RESULTS OF OPERATIONS - SIX MONTHS ENDED JUNE 30, 1999 VS. SIX MONTHS ENDED
JUNE 30, 1998
Total revenue for the first six months of 1999 of $168.3 million remained
relatively constant with the prior period. The Company experienced lower product
sales revenue from I.V.S. and C.R.S. and lower revenue from Contract
Manufacturing, partially offset by increased product sales revenue from I.H.S.,
higher support service revenue from Customer Service and A.T.S. and higher
revenue from International and Dealer Operations.
I.V.S. revenue declined 40.5% to $14.3 million in response to actions
described previously which were taken by the Company in the fourth quarter of
1998. I.V.S. order backlog at June 30, 1999 increased 18.1% to $5.5 million
versus order backlog at December 31, 1998. I.H.S. revenue increased 46.3% to
$29.5 million from $20.1 million due to the continued growth of Enterprise
Express(TM) sales. I.H.S. orders for the first six months of 1999 increased
80.6% to $36.2 million from $20.0 million for the first six months of 1998.

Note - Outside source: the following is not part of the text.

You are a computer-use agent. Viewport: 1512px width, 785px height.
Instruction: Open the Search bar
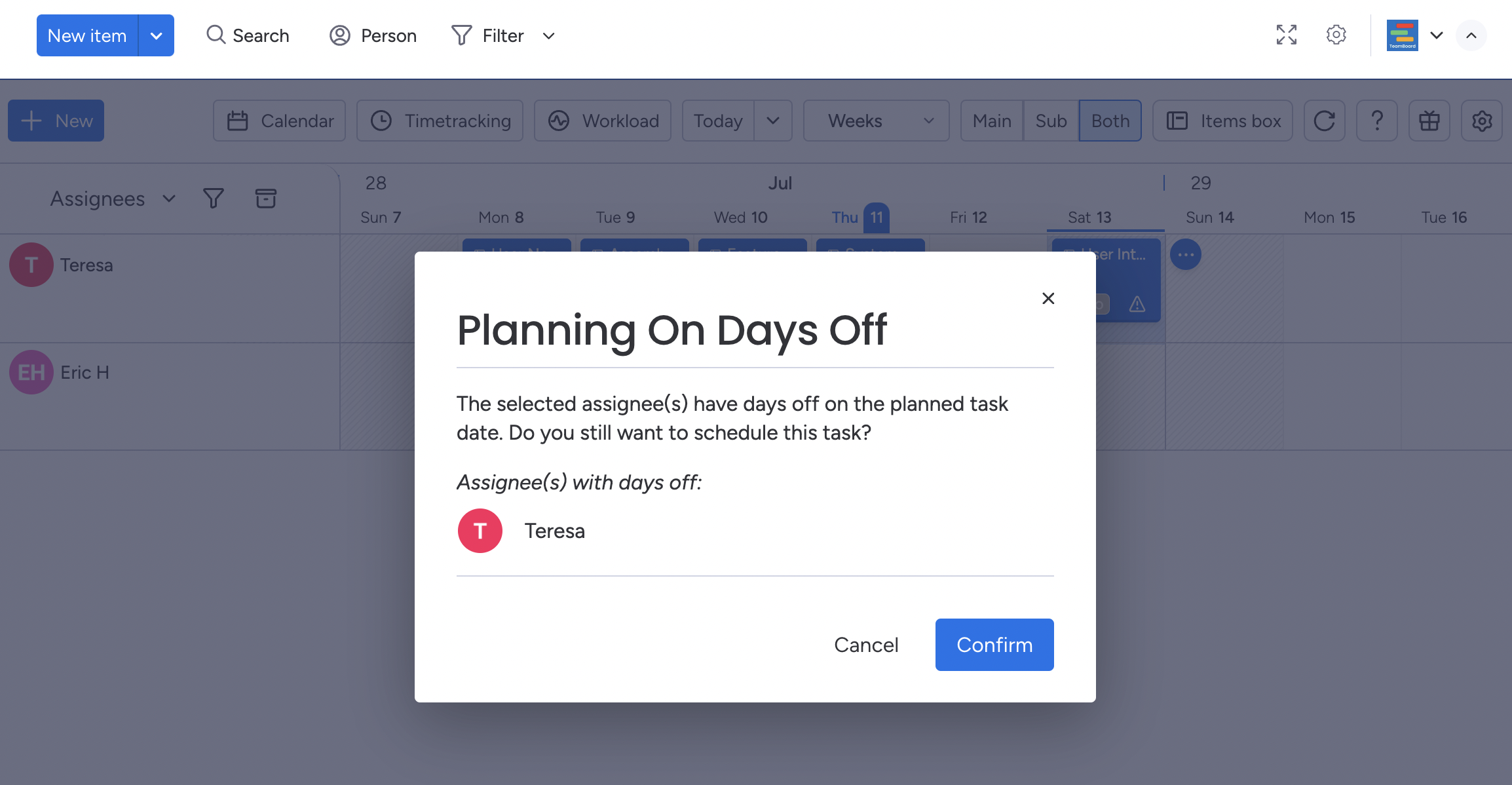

I.H.S. order backlog at June 30, 1999 increased 44.3% to $21.0 million versus
order backlog at December 31, 1998. C.R.S. revenue declined 16.0% to $24.7
million due to lower Prolog(TM)/Guardian(TM) sales. C.R.S. orders for the first
six months of 1999 increased 1.1% to $28.9 million from $28.6 million for the
first six months of 1998. C.R.S. order backlog at June 30, 1999 increased 83.3%
to $9.3 million versus order backlog at December 31, 1998. Customer Service
revenue (including sale of parts) increased 2.5% to $49.5 million from $48.3
million due to increased warranty, installation and hourly revenue. A.T.S.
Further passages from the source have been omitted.